Es preciso restituir al pueblo como sujeto en nuestros relatos sobre la Causa de Malvinas. Esto significa identificar sus pronunciamientos, su saber, su pensamiento. ¿Dónde está escrito lo que el pueblo piensa acerca de la Causa? Es necesario decir algo acerca de esto porque en nombre del pueblo se ha dicho, se dice y seguramente se seguirá diciendo cualquier cosa.

Solemos pensar en “el saber” como algo que se acumula bajo la forma de libros. Hannah Arendt afirma con razón que el hombre se manifiesta con la palabra y con la acción, y que “la acción, aunque no es un lenguaje, en ocasiones puede leerse como si lo fuera; al igual que la palabra puede sentirse a veces tan sólida y material como la acción” (7).

En esta región del mundo, los pueblos son particularmente expresivos a través de la acción. Hacen en forma aluvional, como ruptura, o por diseminación, muy lentamente. “Los pueblos siguen la táctica del agua. Aprisionada, se agita y pugna por desbordar; si no lo consigue, trabaja lentamente en los cimientos, buscando filtrarse. Si nada de esto logra, acaba en el tiempo por romper el dique, lanzándose en torrente. Son los aluviones. Lenta o tumultuosamente, el agua, igual que los pueblos, pasa siempre” (8).

En el plano de su cotidianeidad, los pueblos despliegan su escritura, como dice Kusch, a medida que van “domiciliándose en el mundo”. Lo hacen muy despacio, marcando el territorio con gramáticas de orden simbólico y de naturalezas muy diversas: sus cancioneros, sus prácticas muralistas en los barrios, en la inscripción de sus cuerpos de creencias, sus dichos, en la ritualidad de sus celebraciones o con la presencia de sus heterogéneos santorales, a los que la comunidad dedica altares y adoratorios. Todas éstas son escrituras del pueblo.

Dentro de esa verdadera biblioteca popular tiene un lugar preferencial la serie de marcas que integra lo que se podría bautizar como el “libro de cabecera” para la comprensión popular de la Causa de Malvinas. Veamos algún ejemplo de esas escrituras.

**Datos**
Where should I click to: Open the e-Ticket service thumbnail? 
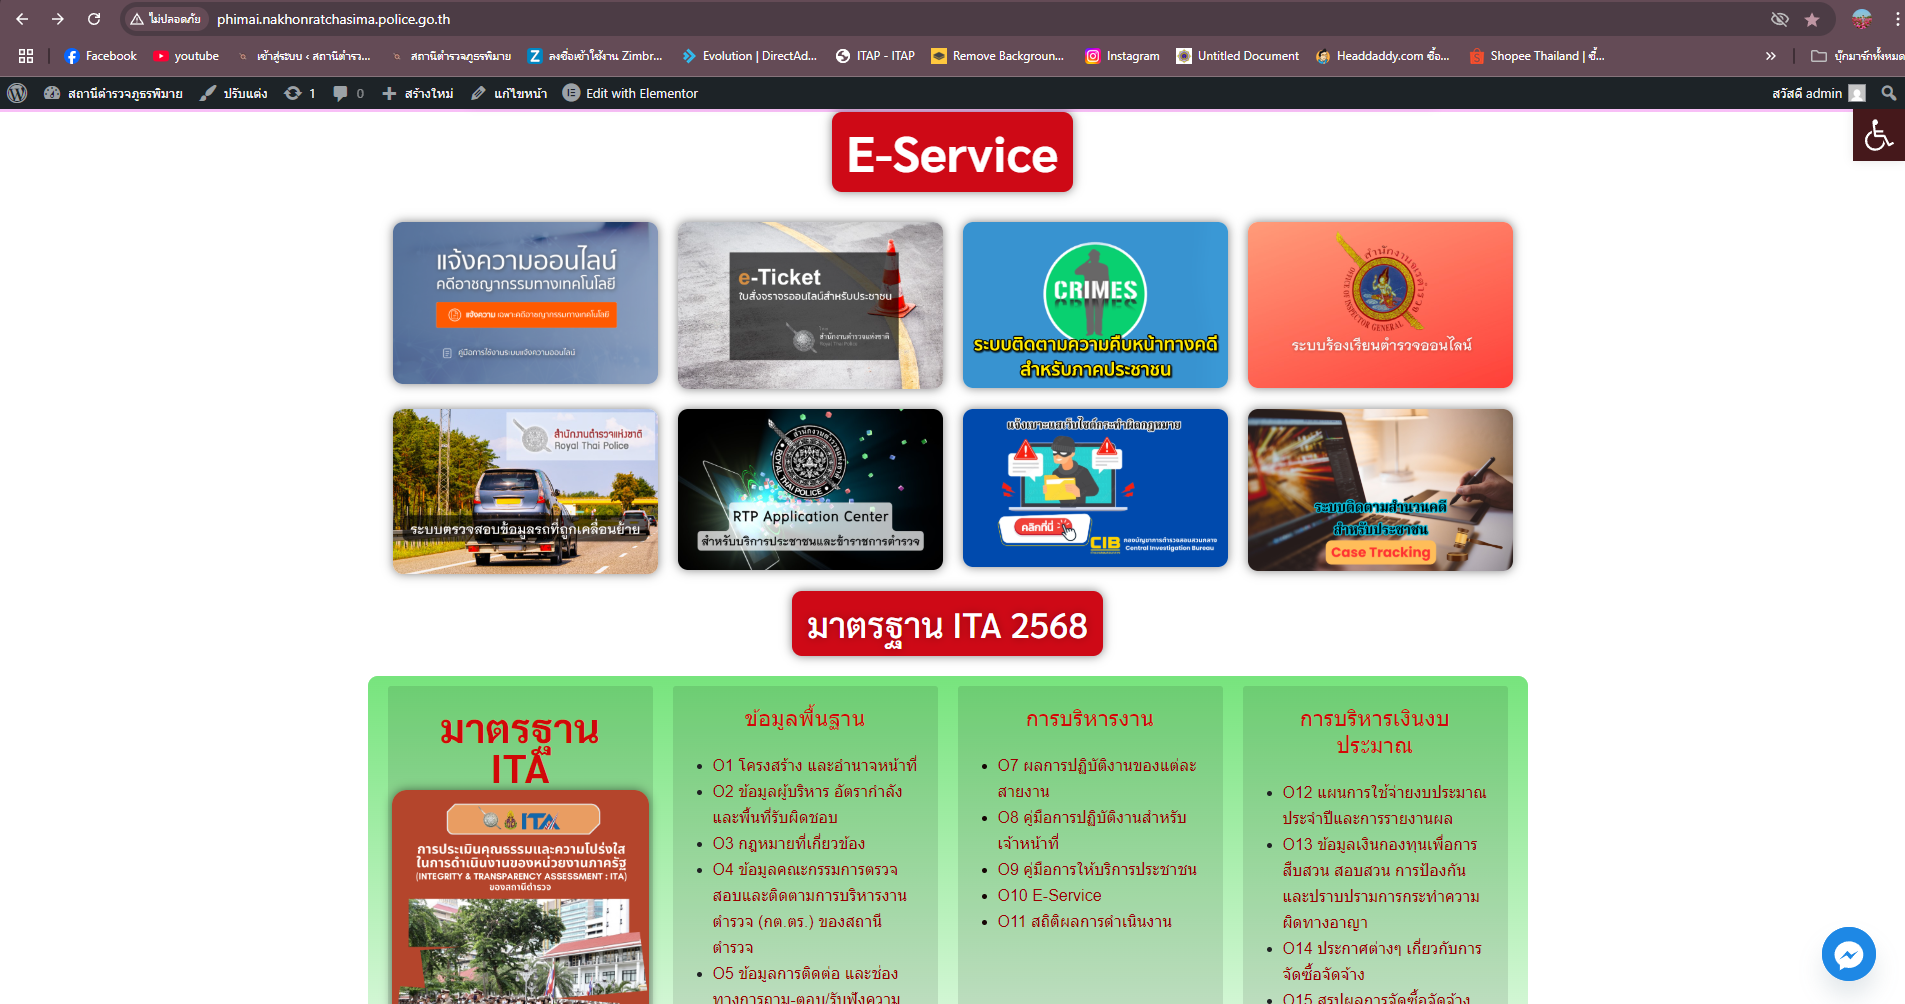810,305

**Tu tarea**
Actualiza el fragmento del texto sobre la Causa de Malvinas que va de "En el plano" a "de esas escrituras.": cópialo poniendo "capillas" donde dice "altares". El material de arriba va aparte y no tiene relación con el texto.

**Respuesta**
En el plano de su cotidianeidad, los pueblos despliegan su escritura, como dice Kusch, a medida que van “domiciliándose en el mundo”. Lo hacen muy despacio, marcando el territorio con gramáticas de orden simbólico y de naturalezas muy diversas: sus cancioneros, sus prácticas muralistas en los barrios, en la inscripción de sus cuerpos de creencias, sus dichos, en la ritualidad de sus celebraciones o con la presencia de sus heterogéneos santorales, a los que la comunidad dedica capillas y adoratorios. Todas éstas son escrituras del pueblo.

Dentro de esa verdadera biblioteca popular tiene un lugar preferencial la serie de marcas que integra lo que se podría bautizar como el “libro de cabecera” para la comprensión popular de la Causa de Malvinas. Veamos algún ejemplo de esas escrituras.